Sentiment analysis and natural language processing is a growing practice within the financial industry. Using NLP, many analysts generate their reports from textual data (ex. News articles, Twitter tweets etc) and now with “transformers,” these analyses can be powerful in understanding market volatility and momentum. However, one can argue that traditional sentiment analysis can sometimes lack in depth, as we can misconstrue written language, not being able to capture the many facets that contribute to an individual’s genuine expression that which we mark as sentiment. It is our thought that by utilizing NLP with audio feature extraction, classifying received sentiment into categories should be more realistic for “ground truth.”

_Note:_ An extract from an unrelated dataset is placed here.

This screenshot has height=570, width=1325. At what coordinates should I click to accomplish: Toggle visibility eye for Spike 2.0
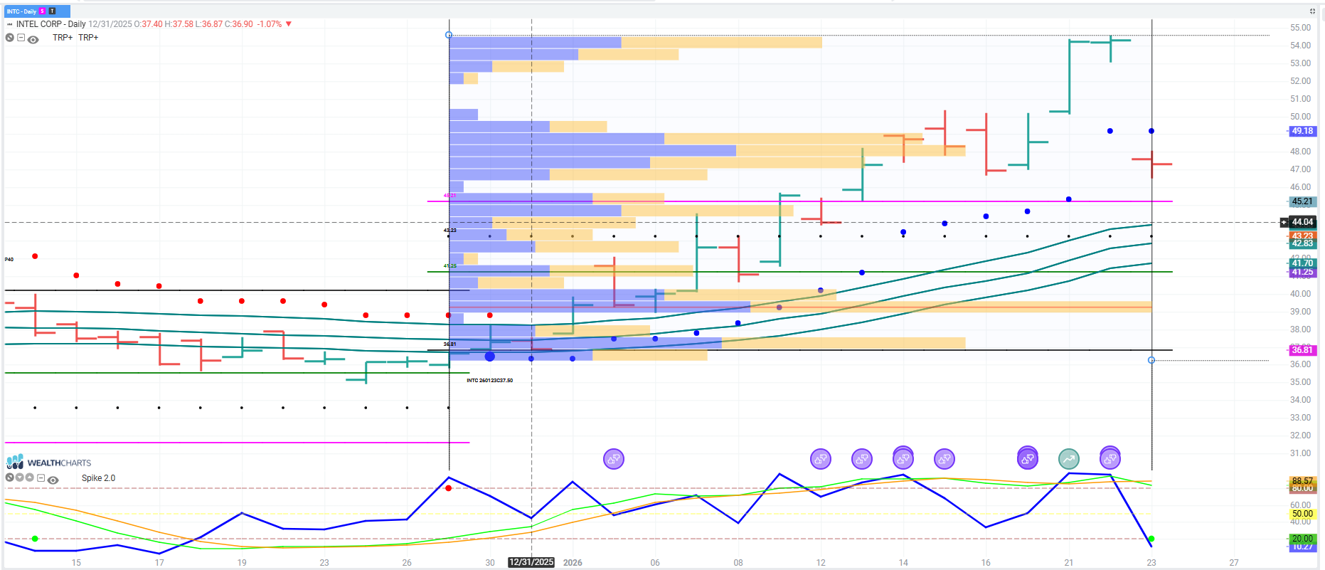pos(53,480)
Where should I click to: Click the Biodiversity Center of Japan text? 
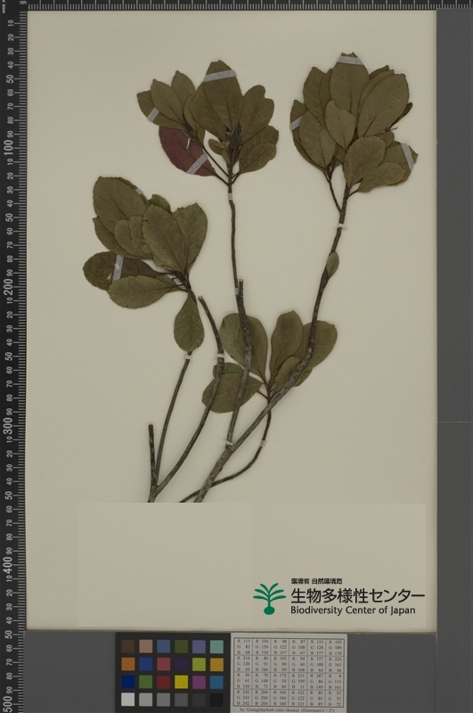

Our data was self-ensembled and extracted from over 11,0000 YouTube videos and, from them we extract audio specific features. Because these YouTube videos contained over 130,000 useful sentence segements (utterances) annotating each audio individually would be a tedious task. To remedy this, we implemented an automated method that makes use of Googles BERT transformer. From the audio speech to text transcription + annotation, we then performed a series of steps that created audio sentence/phrase segments paired with its respective class. The final training/validation dataset after augmentations resulted in more than 300,000 "bullish", "bearish" and "neutral" audio signals and mel-spectrograms. By automating the process we have developed an end to end approach for audio annotation with respect to financial based speech, significantly improving workflow efficency.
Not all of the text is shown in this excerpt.